§ 原文:
最近在琢磨CUDA的JIT compiling,不同于使用CUDA runtime API + NVCC,我尝试使用CUDA Driver API + NCRTC进行动态编译kernel,但是现在遇到一个问题,cuda kernel里面没有float4等vector的操作符重载,即没办法像opencl那样 float4 a = b + c; 只能分别按照.xyzw元素去做相加,这个就有点蠢了。 但据我了解在使用runtime API的时候,我们是可以定义__device__ float4 operator+(const float4& a, const float4& b){....}来重载“+”运算的。
那么现在的问题来了,如何能在使用kernel string动态编译的时候让string 中的kernel 函数能够捕捉到重载的操作符呢? 请问各位[名词6]有没有这方便的经验?
下面我贴下我的部分实现代码:
Operator.hpp:
static __host__ __device__ __inline__ float4 operator + (const float4 & a, const float4 & b)
{
return make_float4(a.x+b.x, a.y+b.y, a.z+b.z, a.w+b.w);
}
main.cpp
std::string c = " \n\
#include <Operator.hpp> \n\
extern \"C\" __global__ \n\
void add(float4 *x, float4 *y, float4 *out) \n\
{ \n\
size_t tid = threadIdx.x; \n\
float4 dst; \n\
dst = x[tid] + y[tid]; \n\
out[tid] = dst; \n\
} \n";
nvrtcProgram prog;
std::vector<const char *> headers;
std::vector<const char *> includeNames;
headers.push_back("C:\\Users\\Admin\\Desktop\\CUDA_Halloworld\\");
includeNames.push_back("Operator.hpp");
NVRTC_SAFE_CALL(nvrtcCreateProgram(&prog, // prog
c.c_str(), // buffer
"add.cu", // name
1, // numHeaders
&headers[0], // headers
&includeNames[0])); // includeNames
.....剩下的就是生成ptx进行create kernel & lauch kernel 的代码,就不贴了。

§ 完成下列各题:
A) 请把原文中的这句话译成英文:"那么现在的问题来了,如何能在使用kernel string动态编译的时候让string 中的kernel 函数能够捕捉到重载的操作符呢?"
B) 下面三种说法是否与原文相符?请对每一项回答"是"或"否",并逐字引出原文中起决定作用的文字。(i) 发帖人认为只能按.xyzw逐个元素相加的做法有点蠢。(ii) 发帖人贴出了生成ptx并启动kernel的代码。(iii) 在Operator.hpp中,operator+通过make_float4返回结果。
C) 这篇原文讨论CUDA动态编译时的运算符重载问题,请从它的最后一句之后接着往下写。
作答时用不到这些记录。

§ 所附记录:
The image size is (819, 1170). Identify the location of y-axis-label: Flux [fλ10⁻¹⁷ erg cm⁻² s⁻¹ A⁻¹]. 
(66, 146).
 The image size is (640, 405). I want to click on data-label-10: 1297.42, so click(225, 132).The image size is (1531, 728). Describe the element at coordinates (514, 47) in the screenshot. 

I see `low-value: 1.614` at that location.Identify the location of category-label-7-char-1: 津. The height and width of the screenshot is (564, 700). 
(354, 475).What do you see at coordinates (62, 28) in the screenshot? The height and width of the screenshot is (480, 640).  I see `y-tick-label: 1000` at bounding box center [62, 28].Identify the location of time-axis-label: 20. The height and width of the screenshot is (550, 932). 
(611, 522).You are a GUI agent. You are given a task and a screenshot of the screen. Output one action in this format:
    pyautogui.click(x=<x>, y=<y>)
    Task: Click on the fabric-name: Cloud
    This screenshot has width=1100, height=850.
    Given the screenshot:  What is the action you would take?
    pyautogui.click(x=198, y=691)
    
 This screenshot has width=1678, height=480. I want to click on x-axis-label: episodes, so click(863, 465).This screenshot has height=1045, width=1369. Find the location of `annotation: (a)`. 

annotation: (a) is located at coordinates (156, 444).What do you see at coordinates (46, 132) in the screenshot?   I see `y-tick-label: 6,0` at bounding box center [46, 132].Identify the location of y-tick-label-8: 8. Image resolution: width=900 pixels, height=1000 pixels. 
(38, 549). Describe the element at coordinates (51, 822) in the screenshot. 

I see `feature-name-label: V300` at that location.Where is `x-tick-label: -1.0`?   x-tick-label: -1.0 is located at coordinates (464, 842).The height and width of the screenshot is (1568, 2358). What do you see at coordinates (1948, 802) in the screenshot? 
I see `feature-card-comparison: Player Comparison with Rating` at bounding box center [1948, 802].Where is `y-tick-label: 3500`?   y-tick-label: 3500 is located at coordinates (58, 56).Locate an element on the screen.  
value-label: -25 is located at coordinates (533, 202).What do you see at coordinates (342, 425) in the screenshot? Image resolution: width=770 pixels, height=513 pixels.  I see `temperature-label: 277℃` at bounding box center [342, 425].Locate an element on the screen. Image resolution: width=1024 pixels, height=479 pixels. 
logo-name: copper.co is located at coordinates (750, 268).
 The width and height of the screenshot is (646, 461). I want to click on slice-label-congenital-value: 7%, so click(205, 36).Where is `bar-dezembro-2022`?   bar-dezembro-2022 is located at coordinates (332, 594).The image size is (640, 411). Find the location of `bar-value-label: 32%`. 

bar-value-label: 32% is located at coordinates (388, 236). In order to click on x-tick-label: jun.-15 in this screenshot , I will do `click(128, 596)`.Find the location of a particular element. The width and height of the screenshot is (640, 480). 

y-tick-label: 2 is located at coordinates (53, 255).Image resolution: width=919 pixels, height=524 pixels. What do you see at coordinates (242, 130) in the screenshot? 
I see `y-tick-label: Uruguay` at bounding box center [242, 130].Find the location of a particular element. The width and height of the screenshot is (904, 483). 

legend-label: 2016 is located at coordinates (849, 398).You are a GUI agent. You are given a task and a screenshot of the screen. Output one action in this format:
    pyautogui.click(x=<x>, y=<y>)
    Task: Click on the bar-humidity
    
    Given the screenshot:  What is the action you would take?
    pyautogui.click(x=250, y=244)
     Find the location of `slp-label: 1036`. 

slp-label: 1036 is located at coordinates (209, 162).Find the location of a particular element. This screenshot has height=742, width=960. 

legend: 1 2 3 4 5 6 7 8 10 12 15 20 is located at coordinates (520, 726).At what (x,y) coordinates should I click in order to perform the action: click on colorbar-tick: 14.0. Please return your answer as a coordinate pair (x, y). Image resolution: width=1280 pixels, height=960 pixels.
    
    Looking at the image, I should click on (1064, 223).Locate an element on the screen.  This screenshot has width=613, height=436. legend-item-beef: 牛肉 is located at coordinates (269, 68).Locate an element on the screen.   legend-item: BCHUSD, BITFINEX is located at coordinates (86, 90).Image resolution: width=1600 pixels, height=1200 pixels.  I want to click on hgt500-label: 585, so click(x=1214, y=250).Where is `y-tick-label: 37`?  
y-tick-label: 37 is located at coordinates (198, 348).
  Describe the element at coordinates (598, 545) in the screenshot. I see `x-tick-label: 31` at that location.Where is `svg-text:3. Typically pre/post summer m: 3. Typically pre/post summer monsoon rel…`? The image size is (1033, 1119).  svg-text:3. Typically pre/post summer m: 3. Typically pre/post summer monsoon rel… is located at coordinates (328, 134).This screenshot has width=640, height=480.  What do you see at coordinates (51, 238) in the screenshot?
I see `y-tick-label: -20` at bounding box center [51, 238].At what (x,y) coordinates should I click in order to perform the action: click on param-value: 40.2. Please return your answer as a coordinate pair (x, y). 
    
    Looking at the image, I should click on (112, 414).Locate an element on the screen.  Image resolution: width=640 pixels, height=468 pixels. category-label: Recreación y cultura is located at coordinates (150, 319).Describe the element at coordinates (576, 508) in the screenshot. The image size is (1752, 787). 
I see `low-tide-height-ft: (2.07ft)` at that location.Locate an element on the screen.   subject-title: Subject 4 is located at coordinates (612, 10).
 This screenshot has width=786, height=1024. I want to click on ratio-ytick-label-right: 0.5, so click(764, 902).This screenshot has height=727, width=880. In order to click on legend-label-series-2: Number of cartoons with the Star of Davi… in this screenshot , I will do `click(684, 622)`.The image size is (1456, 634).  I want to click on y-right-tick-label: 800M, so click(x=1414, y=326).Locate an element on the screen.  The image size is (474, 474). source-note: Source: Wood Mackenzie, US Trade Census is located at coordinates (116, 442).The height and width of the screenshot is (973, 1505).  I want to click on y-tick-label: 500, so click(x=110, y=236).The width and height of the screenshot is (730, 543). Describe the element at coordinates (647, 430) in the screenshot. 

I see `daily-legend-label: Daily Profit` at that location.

§ 参考答案:
A) So here is the problem: when dynamically compiling from a kernel string, how can the kernel function in the string pick up the overloaded operator?

B)
(i) 是:"只能分别按照.xyzw元素去做相加,这个就有点蠢了"
(ii) 否:"剩下的就是生成ptx进行create kernel & lauch kernel 的代码,就不贴了"
(iii) 是:"return make_float4(a.x+b.x, a.y+b.y, a.z+b.z, a.w+b.w);"

C)
PS: 貌似在nvrtcCreateProgram这个借口中是提供了能力,能让我们把制定的header 个include进来,但是我编译会报错,报错如下:
Operator.hpp(1): error: this declaration has no storage class or type specifier
Operator.hpp(1): error: A namespace scope variable without memory space annotations (__device__/__constant__/__shared__/__managed__) is considered a host variable, and host variables are not allowed in JIT mode. Consider using -default-device flag to process unannotated namespace scope variables as __device__ variables in JIT mode
Operator.hpp(1): error: expected a ";"
Operator.hpp(1): error: incorrectly formed universal character name
Operator.hpp(1): error: unrecognized token
Operator.hpp(1): error: unrecognized token
Operator.hpp(1): error: unrecognized token
Operator.hpp(1): error: unrecognized token
At end of source: warning: parsing restarts here after previous syntax error
8 errors detected in the compilation of "add.cu".
跪求[名词6]帮助和交流!谢谢!